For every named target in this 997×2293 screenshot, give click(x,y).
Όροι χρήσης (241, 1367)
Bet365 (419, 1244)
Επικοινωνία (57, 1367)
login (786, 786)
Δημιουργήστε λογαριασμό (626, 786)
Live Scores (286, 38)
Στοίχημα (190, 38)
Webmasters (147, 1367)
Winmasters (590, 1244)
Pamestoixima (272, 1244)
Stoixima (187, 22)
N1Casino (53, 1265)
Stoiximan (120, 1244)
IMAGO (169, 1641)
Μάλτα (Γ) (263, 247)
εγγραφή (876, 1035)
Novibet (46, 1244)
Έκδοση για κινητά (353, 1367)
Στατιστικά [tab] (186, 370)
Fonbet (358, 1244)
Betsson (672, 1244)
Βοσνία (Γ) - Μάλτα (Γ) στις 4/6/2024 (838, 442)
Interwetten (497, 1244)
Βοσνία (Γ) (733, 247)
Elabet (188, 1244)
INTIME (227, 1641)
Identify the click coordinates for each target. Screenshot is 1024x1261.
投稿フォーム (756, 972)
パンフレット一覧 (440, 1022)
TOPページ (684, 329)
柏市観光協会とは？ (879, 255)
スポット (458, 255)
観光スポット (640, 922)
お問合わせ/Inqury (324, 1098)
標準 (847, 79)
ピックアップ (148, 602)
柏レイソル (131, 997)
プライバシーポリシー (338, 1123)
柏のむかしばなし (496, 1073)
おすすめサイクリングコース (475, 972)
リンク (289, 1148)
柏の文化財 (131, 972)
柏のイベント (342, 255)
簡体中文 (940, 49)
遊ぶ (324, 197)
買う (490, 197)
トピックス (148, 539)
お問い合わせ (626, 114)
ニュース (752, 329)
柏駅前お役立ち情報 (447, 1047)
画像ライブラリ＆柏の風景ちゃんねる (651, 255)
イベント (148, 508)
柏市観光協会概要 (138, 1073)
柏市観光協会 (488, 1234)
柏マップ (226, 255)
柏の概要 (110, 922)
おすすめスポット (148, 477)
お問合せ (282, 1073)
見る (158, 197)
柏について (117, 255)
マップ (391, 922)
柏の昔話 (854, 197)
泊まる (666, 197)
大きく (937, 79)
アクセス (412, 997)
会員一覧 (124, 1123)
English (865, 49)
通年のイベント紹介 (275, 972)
════════
▸ Problem details
Rewrite all the rows above, changing each "click" to "tap" and keeping everything else the same.

▸ Task answer
For every named target in this 997×2293 screenshot, give tap(x,y).
Όροι χρήσης (241, 1367)
Bet365 (419, 1244)
Επικοινωνία (57, 1367)
login (786, 786)
Δημιουργήστε λογαριασμό (626, 786)
Live Scores (286, 38)
Στοίχημα (190, 38)
Webmasters (147, 1367)
Winmasters (590, 1244)
Pamestoixima (272, 1244)
Stoixima (187, 22)
N1Casino (53, 1265)
Stoiximan (120, 1244)
IMAGO (169, 1641)
Μάλτα (Γ) (263, 247)
εγγραφή (876, 1035)
Novibet (46, 1244)
Έκδοση για κινητά (353, 1367)
Στατιστικά [tab] (186, 370)
Fonbet (358, 1244)
Betsson (672, 1244)
Βοσνία (Γ) - Μάλτα (Γ) στις 4/6/2024 (838, 442)
Interwetten (497, 1244)
Βοσνία (Γ) (733, 247)
Elabet (188, 1244)
INTIME (227, 1641)
Identify the tap coordinates for each target. Screenshot is 1024x1261.
投稿フォーム (756, 972)
パンフレット一覧 (440, 1022)
TOPページ (684, 329)
柏市観光協会とは？ (879, 255)
スポット (458, 255)
観光スポット (640, 922)
お問合わせ/Inqury (324, 1098)
標準 (847, 79)
ピックアップ (148, 602)
柏レイソル (131, 997)
プライバシーポリシー (338, 1123)
柏のむかしばなし (496, 1073)
おすすめサイクリングコース (475, 972)
リンク (289, 1148)
柏の文化財 (131, 972)
柏のイベント (342, 255)
簡体中文 (940, 49)
遊ぶ (324, 197)
買う (490, 197)
トピックス (148, 539)
お問い合わせ (626, 114)
ニュース (752, 329)
柏駅前お役立ち情報 (447, 1047)
画像ライブラリ＆柏の風景ちゃんねる (651, 255)
イベント (148, 508)
柏市観光協会概要 (138, 1073)
柏市観光協会 (488, 1234)
柏マップ (226, 255)
柏の概要 (110, 922)
おすすめスポット (148, 477)
お問合せ (282, 1073)
見る (158, 197)
柏について (117, 255)
マップ (391, 922)
柏の昔話 (854, 197)
泊まる (666, 197)
大きく (937, 79)
アクセス (412, 997)
会員一覧 (124, 1123)
English (865, 49)
通年のイベント紹介 (275, 972)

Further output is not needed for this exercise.